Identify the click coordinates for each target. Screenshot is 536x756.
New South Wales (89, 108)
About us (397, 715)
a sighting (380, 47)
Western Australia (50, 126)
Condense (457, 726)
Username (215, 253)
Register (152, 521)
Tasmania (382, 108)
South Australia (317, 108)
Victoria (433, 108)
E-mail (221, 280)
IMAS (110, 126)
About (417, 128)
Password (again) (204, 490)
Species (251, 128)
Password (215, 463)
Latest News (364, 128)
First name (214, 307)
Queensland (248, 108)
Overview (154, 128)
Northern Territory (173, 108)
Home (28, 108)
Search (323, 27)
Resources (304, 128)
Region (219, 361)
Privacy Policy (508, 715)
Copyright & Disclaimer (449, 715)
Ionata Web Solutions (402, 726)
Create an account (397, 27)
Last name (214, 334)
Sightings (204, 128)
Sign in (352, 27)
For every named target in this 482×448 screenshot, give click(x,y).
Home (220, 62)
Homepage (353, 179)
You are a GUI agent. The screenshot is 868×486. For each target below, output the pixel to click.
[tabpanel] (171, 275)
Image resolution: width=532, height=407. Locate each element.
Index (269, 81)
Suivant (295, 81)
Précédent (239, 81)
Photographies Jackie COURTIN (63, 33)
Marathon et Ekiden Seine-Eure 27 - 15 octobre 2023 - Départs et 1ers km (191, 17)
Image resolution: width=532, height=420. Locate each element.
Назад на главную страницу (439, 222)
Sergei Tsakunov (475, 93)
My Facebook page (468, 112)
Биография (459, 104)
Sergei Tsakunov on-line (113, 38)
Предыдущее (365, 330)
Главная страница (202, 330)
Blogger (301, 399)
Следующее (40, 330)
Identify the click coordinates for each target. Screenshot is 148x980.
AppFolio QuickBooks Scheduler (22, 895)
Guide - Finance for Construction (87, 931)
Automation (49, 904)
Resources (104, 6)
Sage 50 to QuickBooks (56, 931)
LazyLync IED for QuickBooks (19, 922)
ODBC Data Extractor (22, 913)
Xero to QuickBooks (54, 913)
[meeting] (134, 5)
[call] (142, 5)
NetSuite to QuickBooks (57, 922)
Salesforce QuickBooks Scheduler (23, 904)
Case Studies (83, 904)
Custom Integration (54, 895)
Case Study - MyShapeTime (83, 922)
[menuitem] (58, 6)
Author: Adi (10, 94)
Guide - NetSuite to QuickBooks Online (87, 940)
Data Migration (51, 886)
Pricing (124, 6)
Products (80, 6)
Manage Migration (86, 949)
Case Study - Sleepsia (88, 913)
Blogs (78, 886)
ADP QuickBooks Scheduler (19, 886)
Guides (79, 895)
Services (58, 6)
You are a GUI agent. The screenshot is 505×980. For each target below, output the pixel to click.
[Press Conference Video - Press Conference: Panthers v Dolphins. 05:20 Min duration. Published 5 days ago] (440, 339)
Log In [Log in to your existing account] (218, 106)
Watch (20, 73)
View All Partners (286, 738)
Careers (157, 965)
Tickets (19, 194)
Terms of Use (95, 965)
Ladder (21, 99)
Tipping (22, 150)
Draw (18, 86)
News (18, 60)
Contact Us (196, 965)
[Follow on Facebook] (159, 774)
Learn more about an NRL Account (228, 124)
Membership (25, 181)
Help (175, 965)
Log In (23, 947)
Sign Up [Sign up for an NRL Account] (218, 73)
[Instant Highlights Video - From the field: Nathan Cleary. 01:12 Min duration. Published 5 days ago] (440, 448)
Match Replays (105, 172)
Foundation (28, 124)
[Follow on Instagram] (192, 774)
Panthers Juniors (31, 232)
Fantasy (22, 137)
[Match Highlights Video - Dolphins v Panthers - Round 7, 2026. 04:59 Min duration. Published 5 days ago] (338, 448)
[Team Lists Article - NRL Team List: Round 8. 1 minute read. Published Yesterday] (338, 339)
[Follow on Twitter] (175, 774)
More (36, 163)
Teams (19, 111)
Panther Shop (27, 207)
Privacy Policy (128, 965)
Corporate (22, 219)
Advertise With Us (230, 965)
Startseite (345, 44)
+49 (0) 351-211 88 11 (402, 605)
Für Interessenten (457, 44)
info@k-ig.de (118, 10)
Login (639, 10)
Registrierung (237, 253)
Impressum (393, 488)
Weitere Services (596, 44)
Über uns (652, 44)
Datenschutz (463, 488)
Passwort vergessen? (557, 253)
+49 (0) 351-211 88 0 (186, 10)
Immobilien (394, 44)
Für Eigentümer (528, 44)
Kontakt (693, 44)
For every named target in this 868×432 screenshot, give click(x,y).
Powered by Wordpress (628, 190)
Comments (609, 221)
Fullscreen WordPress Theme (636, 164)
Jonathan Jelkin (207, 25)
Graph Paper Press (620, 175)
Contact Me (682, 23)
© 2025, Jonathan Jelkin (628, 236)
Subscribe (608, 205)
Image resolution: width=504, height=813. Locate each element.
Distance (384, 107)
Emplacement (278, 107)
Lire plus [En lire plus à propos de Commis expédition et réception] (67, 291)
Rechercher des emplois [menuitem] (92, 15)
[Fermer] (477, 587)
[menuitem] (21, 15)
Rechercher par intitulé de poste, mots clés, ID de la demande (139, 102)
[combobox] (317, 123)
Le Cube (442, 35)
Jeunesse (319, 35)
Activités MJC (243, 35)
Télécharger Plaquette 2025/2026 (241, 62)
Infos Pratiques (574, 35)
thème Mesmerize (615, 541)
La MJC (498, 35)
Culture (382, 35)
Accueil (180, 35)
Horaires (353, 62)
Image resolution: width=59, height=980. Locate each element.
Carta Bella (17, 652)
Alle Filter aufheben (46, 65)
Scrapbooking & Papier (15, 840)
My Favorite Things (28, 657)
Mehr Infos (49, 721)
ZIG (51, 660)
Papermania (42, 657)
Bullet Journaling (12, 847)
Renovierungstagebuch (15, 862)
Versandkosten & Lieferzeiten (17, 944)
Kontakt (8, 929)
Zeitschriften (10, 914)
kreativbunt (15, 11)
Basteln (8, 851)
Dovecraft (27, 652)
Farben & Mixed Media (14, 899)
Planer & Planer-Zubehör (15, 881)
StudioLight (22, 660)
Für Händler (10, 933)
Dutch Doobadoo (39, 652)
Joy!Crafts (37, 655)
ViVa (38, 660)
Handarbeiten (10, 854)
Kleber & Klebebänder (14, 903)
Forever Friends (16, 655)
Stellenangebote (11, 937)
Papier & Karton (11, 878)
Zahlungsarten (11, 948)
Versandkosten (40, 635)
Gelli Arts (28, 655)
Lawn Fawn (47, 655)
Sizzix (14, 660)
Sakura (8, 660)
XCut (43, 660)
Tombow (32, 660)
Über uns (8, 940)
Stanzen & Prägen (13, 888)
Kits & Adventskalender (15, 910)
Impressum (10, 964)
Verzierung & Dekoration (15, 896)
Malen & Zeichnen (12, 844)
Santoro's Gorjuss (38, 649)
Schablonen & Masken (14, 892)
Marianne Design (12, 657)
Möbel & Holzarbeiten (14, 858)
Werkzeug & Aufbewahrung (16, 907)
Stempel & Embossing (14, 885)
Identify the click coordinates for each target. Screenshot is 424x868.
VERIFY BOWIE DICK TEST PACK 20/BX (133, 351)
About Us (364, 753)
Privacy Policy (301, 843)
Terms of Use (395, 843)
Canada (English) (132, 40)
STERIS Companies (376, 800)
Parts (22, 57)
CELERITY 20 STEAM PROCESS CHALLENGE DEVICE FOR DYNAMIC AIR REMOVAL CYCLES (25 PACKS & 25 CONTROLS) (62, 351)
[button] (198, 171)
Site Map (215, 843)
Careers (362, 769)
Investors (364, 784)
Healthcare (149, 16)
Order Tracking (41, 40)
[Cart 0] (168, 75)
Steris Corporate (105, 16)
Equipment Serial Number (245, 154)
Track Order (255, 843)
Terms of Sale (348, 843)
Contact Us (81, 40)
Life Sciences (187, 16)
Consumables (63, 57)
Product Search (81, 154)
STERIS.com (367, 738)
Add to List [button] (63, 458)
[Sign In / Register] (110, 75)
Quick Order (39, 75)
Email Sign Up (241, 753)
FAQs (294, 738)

________________________

### PROBLEM DETAILS:
Retype the lines exactly, beginning with the line that contains "First name (214, 307)" and continuing through the line that contains "Homepage (353, 179)", including both of those lines.

### TASK ANSWER:
First name (214, 307)
Queensland (248, 108)
Overview (154, 128)
Northern Territory (173, 108)
Home (28, 108)
Search (323, 27)
Resources (304, 128)
Region (219, 361)
Privacy Policy (508, 715)
Copyright & Disclaimer (449, 715)
Ionata Web Solutions (402, 726)
Create an account (397, 27)
Last name (214, 334)
Sightings (204, 128)
Sign in (352, 27)
For every named target in this 482×448 screenshot, give click(x,y).
Home (220, 62)
Homepage (353, 179)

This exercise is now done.